> **Document text**

Experiencing the Kaaba

Category: Faith & Spirituality, Featured, Middle East Topics: Kabah, Tawaf Views: 14138
14138

We often encounter the world with a mind overflowing with media images and our own imaginative projections - a sort of mental ecosystem which provides a psychological environment into which we can fit our experiences. These images, these landscapes of information, contour our outlook, adjust thoughts, and have a determining effect on how we perceive the world. They are the subtle technology of our brains, the hidden mechanism of the mind through which experience is made 'safer' and more digestible, and through which we avoid being overwhelmed by the 'new', or changed by the powerful impact of raw, unprocessed reality.

Raw: unaltered from its original state, not filtered or diminished in effect, exerting a forceful power and impact. This is the closest I can come to describing the intensity of the mental collision that occurred when I plunged from the cold of a Canadian winter into the powerful heat and movement of Mecca, the city at the heart of the Islamic world.

Sometimes an experience goes beyond preset expectations. Piece by piece it dismantles aspects of one's mental landscape or pierces through it, and overwhelms with the force of its presence. It causes a shift in perception, a rearranging of the terrain of the mind.

> **Direction A**
In the passage on experiencing the Kaaba, what season and country did the writer leave before arriving in the heat of Mecca?

> **Recorded data**
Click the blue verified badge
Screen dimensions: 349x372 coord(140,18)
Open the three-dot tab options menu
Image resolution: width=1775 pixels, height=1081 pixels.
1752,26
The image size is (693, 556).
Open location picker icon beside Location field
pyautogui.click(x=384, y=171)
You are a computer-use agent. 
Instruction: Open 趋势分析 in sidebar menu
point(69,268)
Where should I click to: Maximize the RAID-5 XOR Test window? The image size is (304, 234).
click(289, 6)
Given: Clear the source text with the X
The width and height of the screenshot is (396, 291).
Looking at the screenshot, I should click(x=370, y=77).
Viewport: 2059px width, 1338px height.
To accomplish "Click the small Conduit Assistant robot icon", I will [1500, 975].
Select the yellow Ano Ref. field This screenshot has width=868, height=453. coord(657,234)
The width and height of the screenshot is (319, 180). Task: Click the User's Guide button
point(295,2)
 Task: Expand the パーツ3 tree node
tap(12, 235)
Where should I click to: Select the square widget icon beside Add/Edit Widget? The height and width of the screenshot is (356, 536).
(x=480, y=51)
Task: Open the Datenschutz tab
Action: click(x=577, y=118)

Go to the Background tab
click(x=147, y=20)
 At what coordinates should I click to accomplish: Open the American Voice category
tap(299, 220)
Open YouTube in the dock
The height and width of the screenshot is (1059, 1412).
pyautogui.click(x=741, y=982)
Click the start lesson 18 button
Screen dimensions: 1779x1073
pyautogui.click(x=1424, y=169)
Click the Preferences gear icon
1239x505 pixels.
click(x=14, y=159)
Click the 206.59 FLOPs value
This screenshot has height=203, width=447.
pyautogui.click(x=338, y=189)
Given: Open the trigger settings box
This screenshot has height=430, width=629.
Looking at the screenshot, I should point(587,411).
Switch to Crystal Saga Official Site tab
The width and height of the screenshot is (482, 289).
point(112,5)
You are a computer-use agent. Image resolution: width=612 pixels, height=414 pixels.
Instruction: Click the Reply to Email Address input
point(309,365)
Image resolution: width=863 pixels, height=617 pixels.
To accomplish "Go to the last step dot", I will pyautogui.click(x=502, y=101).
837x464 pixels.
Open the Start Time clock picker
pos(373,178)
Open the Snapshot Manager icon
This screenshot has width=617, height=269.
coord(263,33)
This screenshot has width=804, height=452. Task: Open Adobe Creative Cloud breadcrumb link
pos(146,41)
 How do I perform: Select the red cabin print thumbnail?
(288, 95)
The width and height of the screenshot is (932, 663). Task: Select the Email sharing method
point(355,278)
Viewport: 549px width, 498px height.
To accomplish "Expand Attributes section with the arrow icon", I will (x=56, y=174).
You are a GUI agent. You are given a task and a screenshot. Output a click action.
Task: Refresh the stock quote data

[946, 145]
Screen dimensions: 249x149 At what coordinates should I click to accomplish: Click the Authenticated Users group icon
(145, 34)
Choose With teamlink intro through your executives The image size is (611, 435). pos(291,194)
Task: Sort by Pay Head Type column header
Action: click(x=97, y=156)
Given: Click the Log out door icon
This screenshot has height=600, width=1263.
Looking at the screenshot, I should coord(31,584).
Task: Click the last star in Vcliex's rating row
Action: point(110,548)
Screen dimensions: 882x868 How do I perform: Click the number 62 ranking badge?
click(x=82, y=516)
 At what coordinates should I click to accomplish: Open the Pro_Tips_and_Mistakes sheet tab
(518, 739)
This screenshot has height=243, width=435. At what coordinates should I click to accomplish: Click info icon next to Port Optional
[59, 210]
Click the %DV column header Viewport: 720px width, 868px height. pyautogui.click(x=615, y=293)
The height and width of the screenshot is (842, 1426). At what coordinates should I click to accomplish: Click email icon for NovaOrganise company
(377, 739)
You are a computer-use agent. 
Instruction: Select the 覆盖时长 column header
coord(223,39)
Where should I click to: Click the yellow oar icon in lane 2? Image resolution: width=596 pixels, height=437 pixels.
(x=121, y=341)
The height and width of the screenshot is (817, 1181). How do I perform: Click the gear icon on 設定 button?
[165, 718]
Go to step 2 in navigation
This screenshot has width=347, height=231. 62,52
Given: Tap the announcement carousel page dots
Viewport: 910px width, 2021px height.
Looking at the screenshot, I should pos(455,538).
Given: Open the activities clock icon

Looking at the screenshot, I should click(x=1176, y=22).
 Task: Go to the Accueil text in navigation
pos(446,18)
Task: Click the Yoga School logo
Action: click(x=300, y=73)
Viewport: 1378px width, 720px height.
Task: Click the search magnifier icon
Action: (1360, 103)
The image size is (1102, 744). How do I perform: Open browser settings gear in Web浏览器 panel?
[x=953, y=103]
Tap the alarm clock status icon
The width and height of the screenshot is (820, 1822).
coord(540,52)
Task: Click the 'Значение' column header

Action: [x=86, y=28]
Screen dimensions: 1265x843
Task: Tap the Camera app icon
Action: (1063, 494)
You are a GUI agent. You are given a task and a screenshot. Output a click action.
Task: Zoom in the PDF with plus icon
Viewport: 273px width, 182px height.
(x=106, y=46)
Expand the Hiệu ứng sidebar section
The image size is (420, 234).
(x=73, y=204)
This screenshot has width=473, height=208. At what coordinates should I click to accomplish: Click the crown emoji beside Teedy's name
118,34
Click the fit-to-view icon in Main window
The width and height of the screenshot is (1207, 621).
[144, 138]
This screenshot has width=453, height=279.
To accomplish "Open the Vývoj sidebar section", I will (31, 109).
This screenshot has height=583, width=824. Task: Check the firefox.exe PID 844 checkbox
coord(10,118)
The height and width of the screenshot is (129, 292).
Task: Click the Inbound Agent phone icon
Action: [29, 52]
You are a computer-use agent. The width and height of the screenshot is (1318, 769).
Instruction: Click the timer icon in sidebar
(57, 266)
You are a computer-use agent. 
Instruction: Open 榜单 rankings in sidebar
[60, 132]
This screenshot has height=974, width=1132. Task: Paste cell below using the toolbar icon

> **Direction B**
Reproduce verbatim the stretch of the records from their first line through the line containing "Looking at the screenshot, I should click(x=370, y=77).".

> **Written answer A**
The writer left the cold of a Canadian winter.

> **Written answer B**
Click the blue verified badge
Screen dimensions: 349x372 coord(140,18)
Open the three-dot tab options menu
Image resolution: width=1775 pixels, height=1081 pixels.
1752,26
The image size is (693, 556).
Open location picker icon beside Location field
pyautogui.click(x=384, y=171)
You are a computer-use agent. 
Instruction: Open 趋势分析 in sidebar menu
point(69,268)
Where should I click to: Maximize the RAID-5 XOR Test window? The image size is (304, 234).
click(289, 6)
Given: Clear the source text with the X
The width and height of the screenshot is (396, 291).
Looking at the screenshot, I should click(x=370, y=77).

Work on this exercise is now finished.